───── Records for the task ─────
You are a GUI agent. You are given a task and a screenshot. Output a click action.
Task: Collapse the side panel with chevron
─────
───── Records for the task ─────
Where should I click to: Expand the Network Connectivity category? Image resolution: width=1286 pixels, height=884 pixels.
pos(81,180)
─────
───── Records for the task ─────
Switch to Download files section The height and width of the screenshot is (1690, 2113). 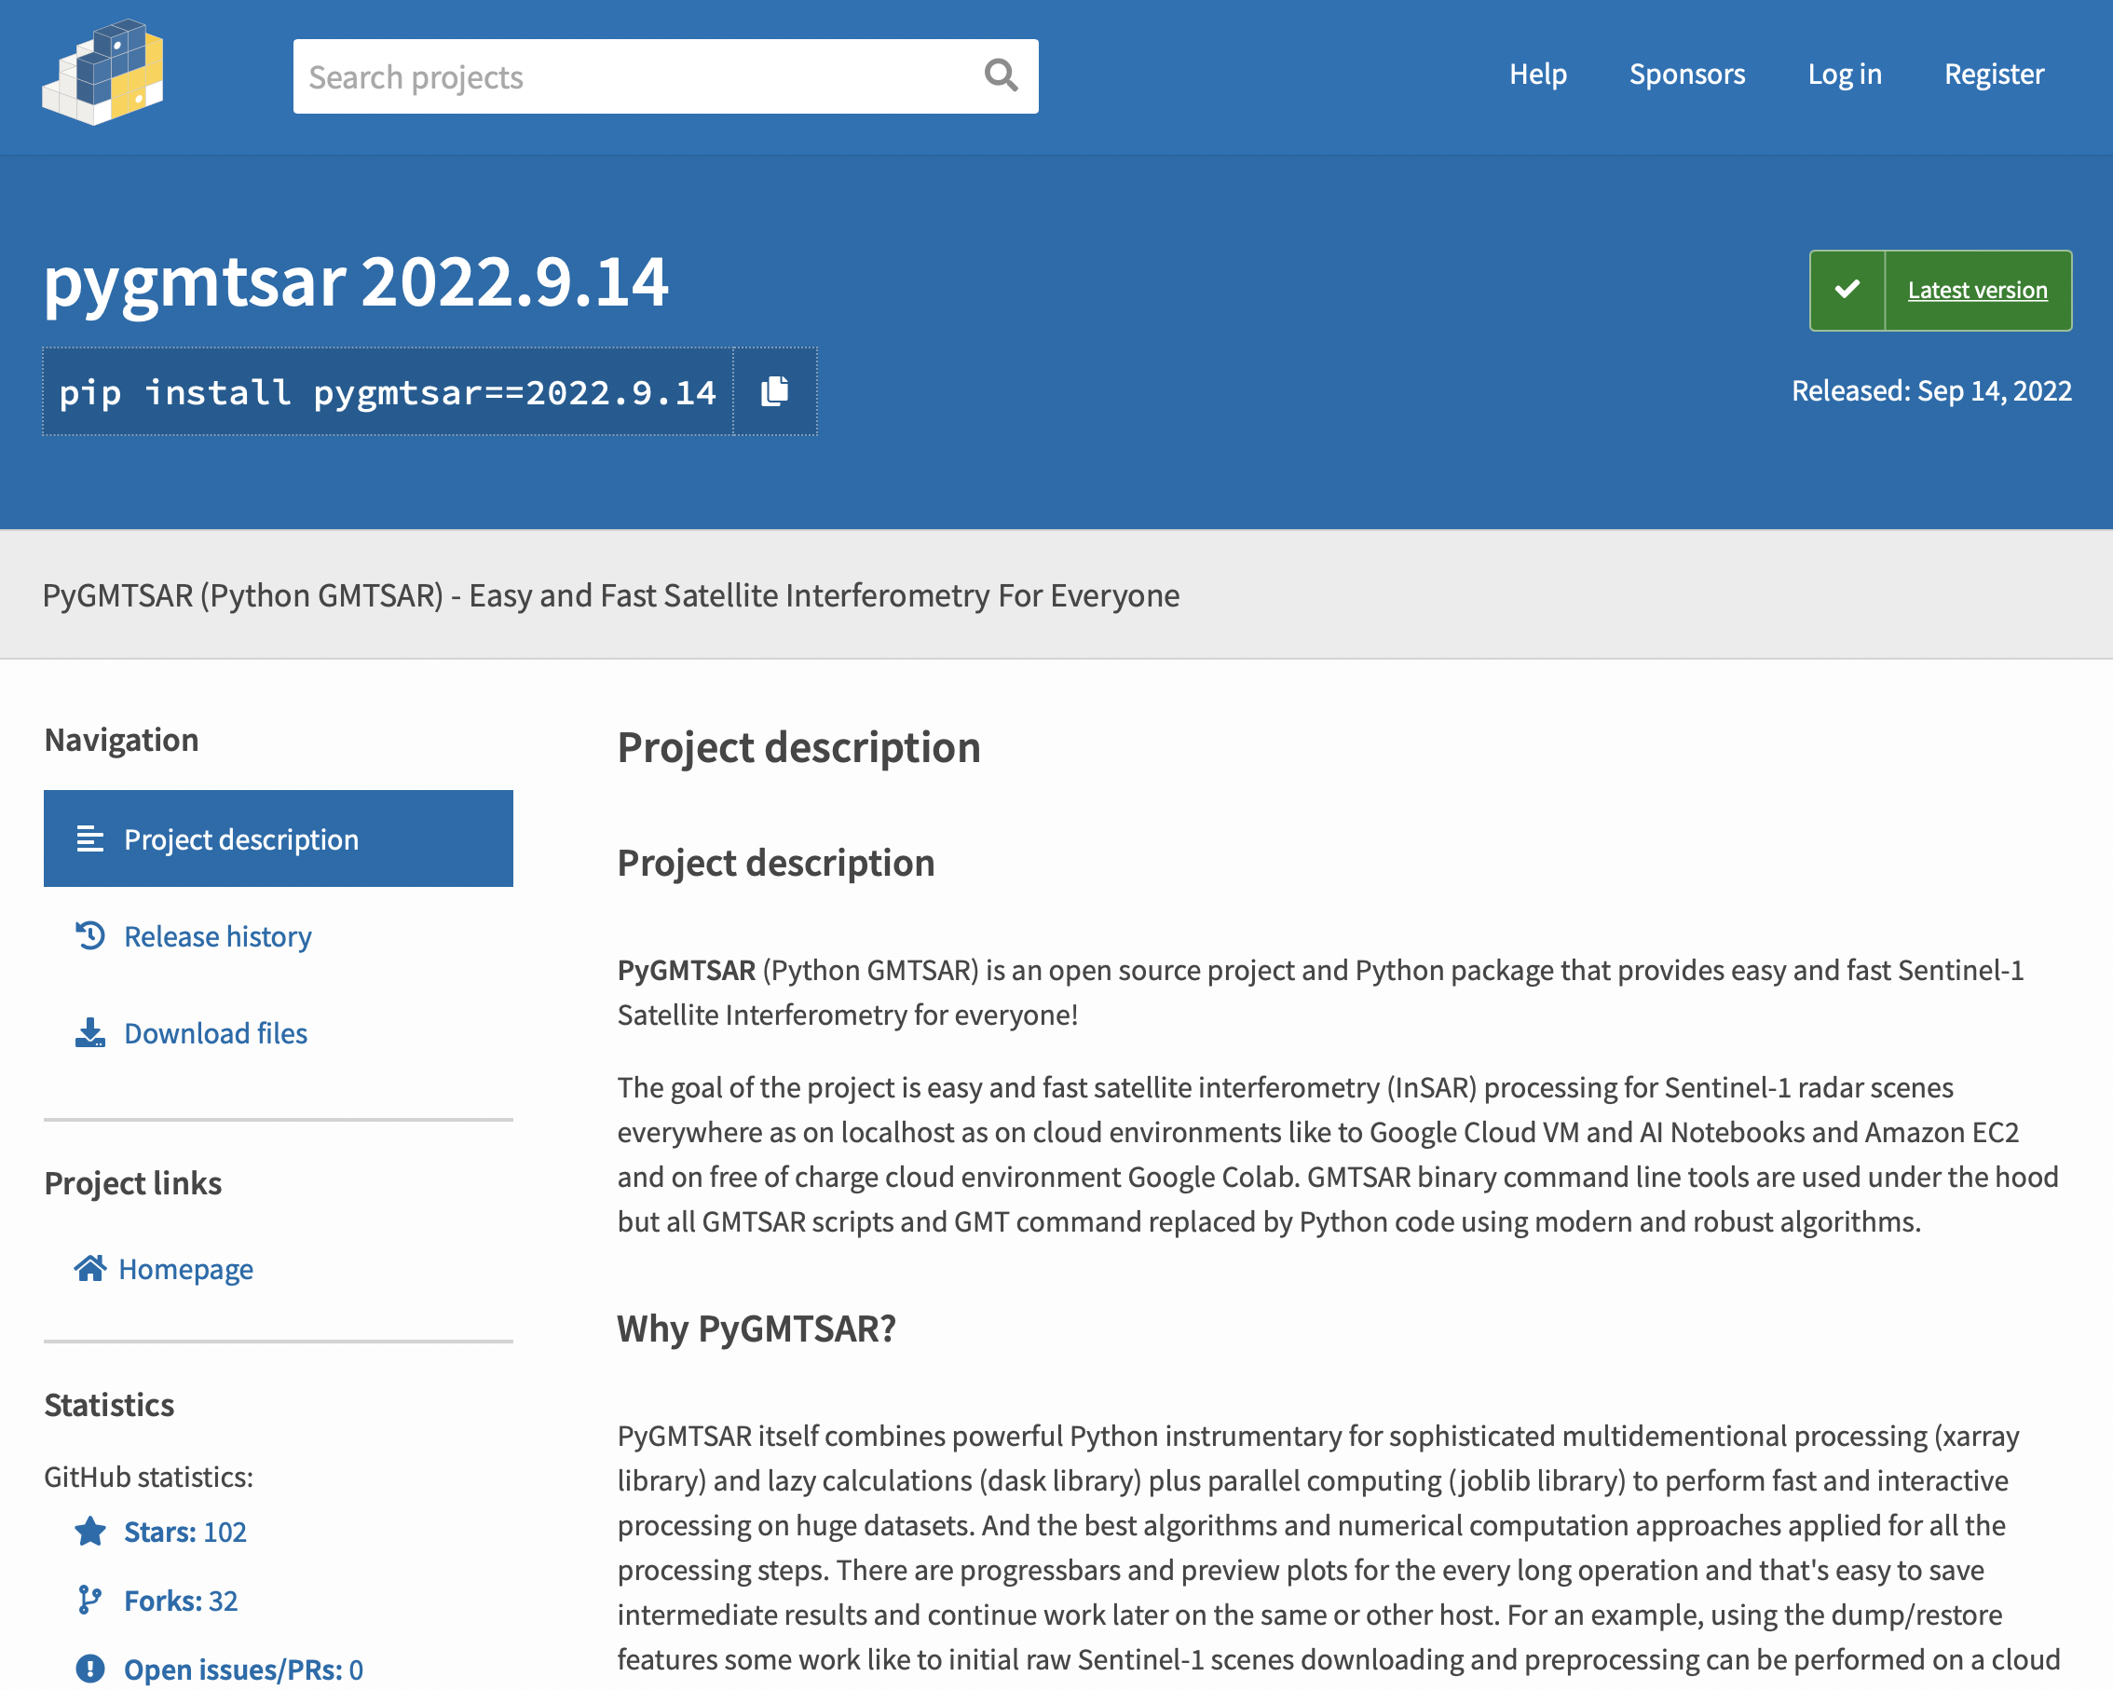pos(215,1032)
─────
Above are the records; copy exactly the lines from the line with "You are a GUI" through the line with "Task: Collapse the side panel with chevron", both included.

You are a GUI agent. You are given a task and a screenshot. Output a click action.
Task: Collapse the side panel with chevron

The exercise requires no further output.